Da parte sua, l’ufficio del premier Benjamin Netanyahu attribuisce il rilascio degli ostaggi alla linea dura di Israele. “Solo grazie alla posizione inflessibile del primo ministro e alla pressione dell’esercito, Hamas ha fatto marcia indietro”, recita una nota ufficiale. Nel comunicato si sottolinea anche il ruolo chiave del presidente degli Stati Uniti Donald Trump, che avrebbe esercitato pressioni decisive sul gruppo palestinese. Intanto, nelle prossime ore, Israele si prepara a ricevere i corpi di quattro ostaggi deceduti. Secondo Hamas, si tratta di Shiri Bibas e dei suoi due bambini, insieme a Oded Lifshitz, 86 anni, storico attivista pacifista che per anni ha lavorato per il dialogo tra israeliani e palestinesi. Un paradosso crudele per chi ha passato la vita a costruire ponti. “Siamo in un momento delicatissimo. Il nostro Paese sta vivendo un’altalena emotiva devastante”, ha dichiarato Isaac Herzog, presidente israeliano, nel suo incontro al Quirinale con Sergio Mattarella.

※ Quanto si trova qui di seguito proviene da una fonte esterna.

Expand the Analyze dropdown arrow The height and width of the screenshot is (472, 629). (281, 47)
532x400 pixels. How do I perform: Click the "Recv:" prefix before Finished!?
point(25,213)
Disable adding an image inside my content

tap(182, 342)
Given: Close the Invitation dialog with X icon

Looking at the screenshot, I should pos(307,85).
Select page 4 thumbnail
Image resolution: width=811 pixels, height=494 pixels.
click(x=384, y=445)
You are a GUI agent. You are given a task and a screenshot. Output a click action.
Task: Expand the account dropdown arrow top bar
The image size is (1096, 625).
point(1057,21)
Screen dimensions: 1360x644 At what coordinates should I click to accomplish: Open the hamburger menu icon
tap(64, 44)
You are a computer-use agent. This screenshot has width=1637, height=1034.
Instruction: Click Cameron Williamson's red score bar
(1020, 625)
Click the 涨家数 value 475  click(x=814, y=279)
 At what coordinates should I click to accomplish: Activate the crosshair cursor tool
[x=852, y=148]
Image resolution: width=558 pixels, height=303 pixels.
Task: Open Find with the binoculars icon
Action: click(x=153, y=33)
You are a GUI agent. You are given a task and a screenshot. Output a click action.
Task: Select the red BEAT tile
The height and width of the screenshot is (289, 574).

TRUMP, ENTRO FEBBRAIO L’INCONTRO CON PUTIN
Dall’altra parte del mondo, intanto, il presidente Usa si avvicina sempre di più a un faccia a faccia con Vladimir Putin. Donald Trump ora è sicuro entro la fine di febbraio incontrerà il capo del Cremlino. L’obiettivo? Mettere fine alla guerra in Ucraina. Il tycoon ha rivelato che i negoziati segreti tra Usa e Russia a Riad sono andati “molto bene”, lasciando intendere che qualcosa di grosso bolle in pentola. “Sono più fiducioso di prima”, ha dichiarato Trump dalla sua residenza di Mar-a-Lago, spiegando che il suo segretario di Stato, Marco Rubio, e il ministro degli Esteri russo, Sergej Lavrov, hanno tracciato una nuova rotta per i rapporti tra Washington e Mosca. Un riavvicinamento che non riguarda solo l’Ucraina, ma gli equilibri di potere globali.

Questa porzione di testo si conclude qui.